> [Stated exercise]: Reproduce the following records line for line, with every character unchanged.

»»

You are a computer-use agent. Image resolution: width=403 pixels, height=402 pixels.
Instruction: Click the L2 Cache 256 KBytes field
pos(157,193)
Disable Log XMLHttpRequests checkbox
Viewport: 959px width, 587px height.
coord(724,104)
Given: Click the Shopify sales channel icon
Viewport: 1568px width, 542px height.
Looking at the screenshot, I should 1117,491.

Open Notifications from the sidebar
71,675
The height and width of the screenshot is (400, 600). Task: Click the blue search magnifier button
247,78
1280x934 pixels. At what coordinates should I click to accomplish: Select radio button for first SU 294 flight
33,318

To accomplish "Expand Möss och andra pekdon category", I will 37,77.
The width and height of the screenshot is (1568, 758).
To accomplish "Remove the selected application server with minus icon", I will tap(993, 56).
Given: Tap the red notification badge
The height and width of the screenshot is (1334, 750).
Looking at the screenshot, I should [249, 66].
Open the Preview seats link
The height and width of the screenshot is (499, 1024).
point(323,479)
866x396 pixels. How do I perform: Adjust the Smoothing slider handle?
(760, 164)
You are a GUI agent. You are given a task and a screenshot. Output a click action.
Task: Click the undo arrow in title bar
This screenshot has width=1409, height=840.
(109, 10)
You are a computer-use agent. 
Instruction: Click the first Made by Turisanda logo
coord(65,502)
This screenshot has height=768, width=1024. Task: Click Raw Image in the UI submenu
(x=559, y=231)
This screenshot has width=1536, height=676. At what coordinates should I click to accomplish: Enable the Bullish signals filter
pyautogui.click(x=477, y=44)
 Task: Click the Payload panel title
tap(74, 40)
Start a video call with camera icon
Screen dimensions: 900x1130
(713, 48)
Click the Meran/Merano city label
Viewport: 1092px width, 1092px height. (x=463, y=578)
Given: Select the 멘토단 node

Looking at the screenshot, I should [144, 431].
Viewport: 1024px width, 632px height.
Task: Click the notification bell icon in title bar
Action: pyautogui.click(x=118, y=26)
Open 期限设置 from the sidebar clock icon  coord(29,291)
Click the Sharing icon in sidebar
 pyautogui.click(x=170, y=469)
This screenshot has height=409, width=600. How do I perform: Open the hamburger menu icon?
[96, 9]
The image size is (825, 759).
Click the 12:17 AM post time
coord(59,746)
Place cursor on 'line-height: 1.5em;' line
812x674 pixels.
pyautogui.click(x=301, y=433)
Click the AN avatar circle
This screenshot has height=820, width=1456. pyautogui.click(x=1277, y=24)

««

> [Correct response]:
You are a computer-use agent. Image resolution: width=403 pixels, height=402 pixels.
Instruction: Click the L2 Cache 256 KBytes field
pos(157,193)
Disable Log XMLHttpRequests checkbox
Viewport: 959px width, 587px height.
coord(724,104)
Given: Click the Shopify sales channel icon
Viewport: 1568px width, 542px height.
Looking at the screenshot, I should 1117,491.

Open Notifications from the sidebar
71,675
The height and width of the screenshot is (400, 600). Task: Click the blue search magnifier button
247,78
1280x934 pixels. At what coordinates should I click to accomplish: Select radio button for first SU 294 flight
33,318

To accomplish "Expand Möss och andra pekdon category", I will 37,77.
The width and height of the screenshot is (1568, 758).
To accomplish "Remove the selected application server with minus icon", I will tap(993, 56).
Given: Tap the red notification badge
The height and width of the screenshot is (1334, 750).
Looking at the screenshot, I should [249, 66].
Open the Preview seats link
The height and width of the screenshot is (499, 1024).
point(323,479)
866x396 pixels. How do I perform: Adjust the Smoothing slider handle?
(760, 164)
You are a GUI agent. You are given a task and a screenshot. Output a click action.
Task: Click the undo arrow in title bar
This screenshot has width=1409, height=840.
(109, 10)
You are a computer-use agent. 
Instruction: Click the first Made by Turisanda logo
coord(65,502)
This screenshot has height=768, width=1024. Task: Click Raw Image in the UI submenu
(x=559, y=231)
This screenshot has width=1536, height=676. At what coordinates should I click to accomplish: Enable the Bullish signals filter
pyautogui.click(x=477, y=44)
 Task: Click the Payload panel title
tap(74, 40)
Start a video call with camera icon
Screen dimensions: 900x1130
(713, 48)
Click the Meran/Merano city label
Viewport: 1092px width, 1092px height. (x=463, y=578)
Given: Select the 멘토단 node

Looking at the screenshot, I should [144, 431].
Viewport: 1024px width, 632px height.
Task: Click the notification bell icon in title bar
Action: pyautogui.click(x=118, y=26)
Open 期限设置 from the sidebar clock icon  coord(29,291)
Click the Sharing icon in sidebar
 pyautogui.click(x=170, y=469)
This screenshot has height=409, width=600. How do I perform: Open the hamburger menu icon?
[96, 9]
The image size is (825, 759).
Click the 12:17 AM post time
coord(59,746)
Place cursor on 'line-height: 1.5em;' line
812x674 pixels.
pyautogui.click(x=301, y=433)
Click the AN avatar circle
This screenshot has height=820, width=1456. pyautogui.click(x=1277, y=24)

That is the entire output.